● EXERCISE INSTRUCTIONS:
a - List every outcome that the firmware debugging thread says the writer expected from the write to memory.
b - For each statement below, say whether the firmware debugging thread agrees with it, answering yes or no and quoting the deciding words: (i) the store in ArmMmuBaseLibConstructor() writes to the emulated NOR flash; (ii) the watchpoints fired during the first attempt at debugging; (iii) setting PECOFF_HEADER_SIZE to 0 is said to break the ELF to PE conversion.
c - Continue the firmware debugging thread from its final sentence.

● EXTRACT:

* start *

On 19. Apr 2023, at 23:55, Ard Biesheuvel <ardb@kernel.org> wrote:

On Wed, 19 Apr 2023 at 22:10, Marvin Häuser <mhaeuser@posteo.de> wrote:


On 19. Apr 2023, at 21:48, Ard Biesheuvel <ardb@kernel.org> wrote:

The issue is likely caused by

-Wl,--defsym=PECOFF_HEADER_SIZE=0

Why are you setting that? It breaks the ELF to PE conversion.

Where?

It would, but you only appear to be setting that for ASLD_DLINK_FLAGS,
right? So that seems unrelated.




The only thing I am observing is that the store to memory in
ArmMmuBaseLibConstructor()

 Hob = GetFirstGuidHob (&gArmMmuReplaceLiveTranslationEntryFuncGuid);
 if (Hob != NULL) {
   mReplaceLiveEntryFunc = *(VOID **)GET_GUID_HOB_DATA (Hob);

is writing to the emulated NOR flash, and this switches it into NOR
programming mode, causing the firmware to crash immediately as it can
no longer fetch instructions.

That makes so much more sense now! I expected one of three things to happen:
1) The write actually succeeds (after all, this is a VM, this might actually be the case for x86 OVMF)
2) The write is silently discarded
3) The write causes an exception

I certainly did not expect *this*. When we initially tried to debug this, we attempted to use watchpoints to no avail, expecting it to be regular memory corruption. As those didn’t fire, we messed with function alignment and discovered the reported bug (which we didn’t really even trigger to begin with, it appears!). I suppose fixing its alignment meant some code that’s important down the line is fetched earlier as part of some flash unit and that’s why it started to work after fixing it. Whew.

* end *

● SUPPLIED DATA:
* start *

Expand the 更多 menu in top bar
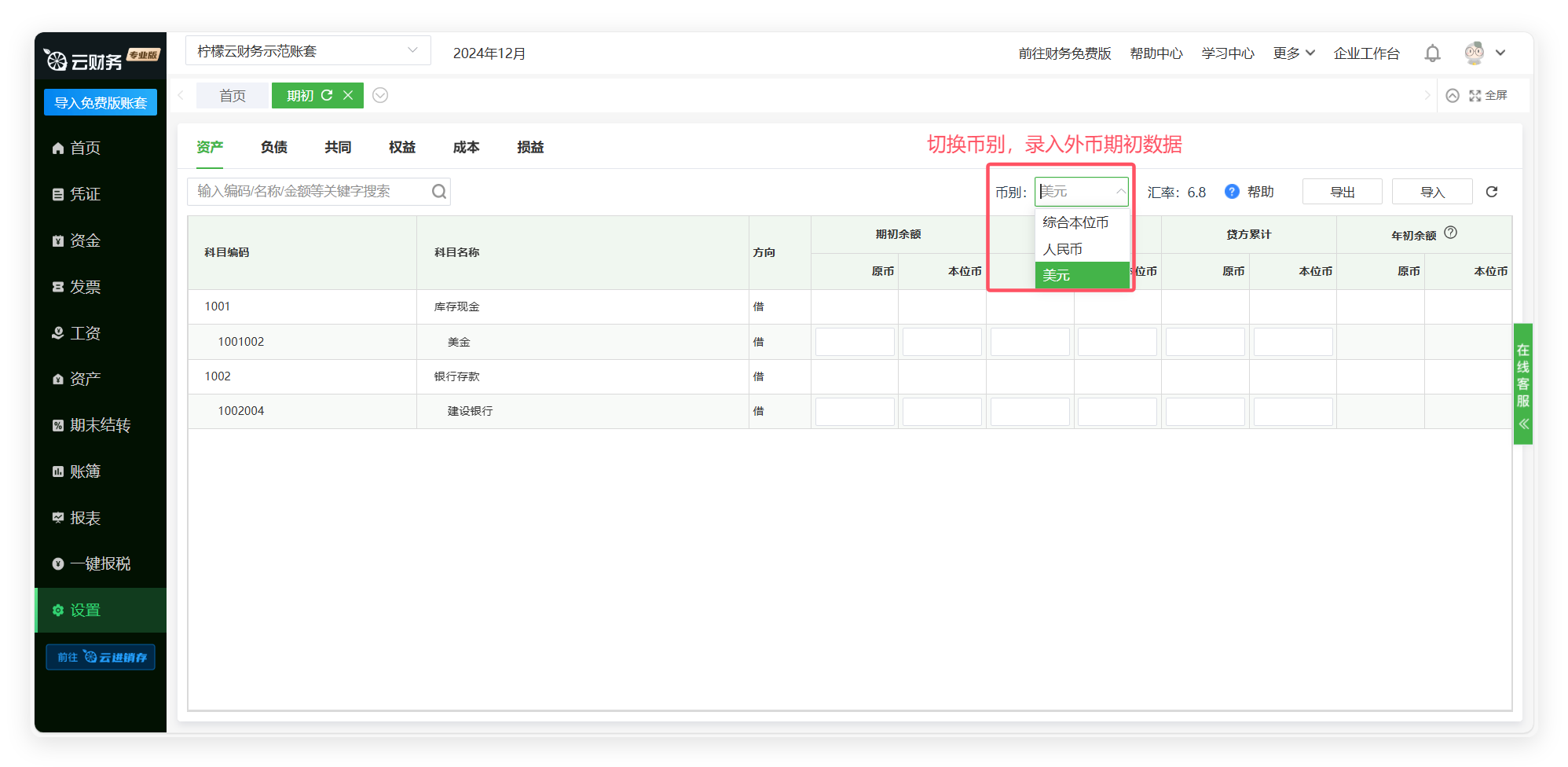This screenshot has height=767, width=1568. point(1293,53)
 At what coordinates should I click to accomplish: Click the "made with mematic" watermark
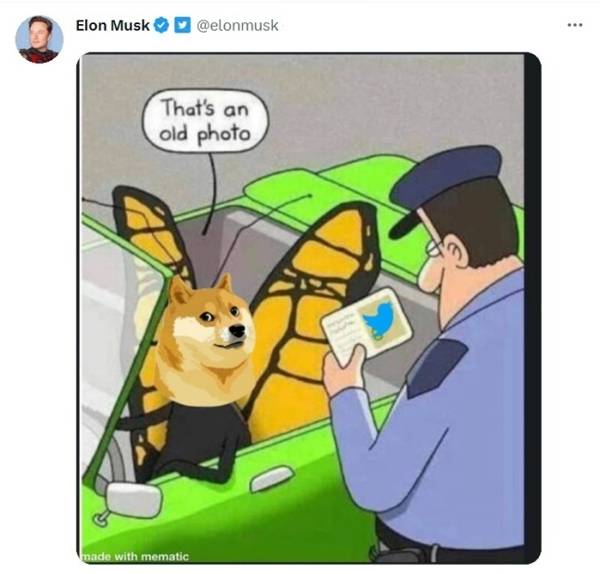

* end *

● ANSWERS FOR THE EXERCISE:
a -
1) The write actually succeeds
2) The write is silently discarded
3) The write causes an exception

b -
(i) Yes: "is writing to the emulated NOR flash"
(ii) No: "As those didn’t fire"
(iii) Yes: "It breaks the ELF to PE conversion."

c -
FYI I am using GDB to step through the code, i.e.,

- run gdb (or 'gdb-multiarch' if you are cross-compiling)
- start qemu with -s -S
- connect using 'target remote :1234'
- paste the 'add-symbol-file' line, e.g.,
add-symbol-file
/home/ard/build/edk2-workspace/Build/ArmVirtQemu-AARCH64/DEBUG_GCC5/AARCH64/MdeModulePkg/Core/DxeIplPeim/DxeIpl/DEBUG/DxeIpl.dll
0x30000
- set breakpoint
"hb _ModuleEntryPoint"
- start executing
"c"
- use 'ni' to advance to the 'str' instruction that sets mReplaceLiveEntryFunc

0x3553c <_ModuleEntryPoint+96>  str     x1, [x0, #224]

Now, as soon as I step over that instruction (using 's'), the entire
view of memory changes into

│  > 0x35540 <_ModuleEntryPoint+100> .inst   0x00800080 ; undefined
│    0x35544 <_ModuleEntryPoint+104> .inst   0x00800080 ; undefined

etc, and the next step generates an exception, but this cannot be
handled either. This is all related to the NOR flash emulation code in
QEMU, that stops working as a ROM and switches into programming mode.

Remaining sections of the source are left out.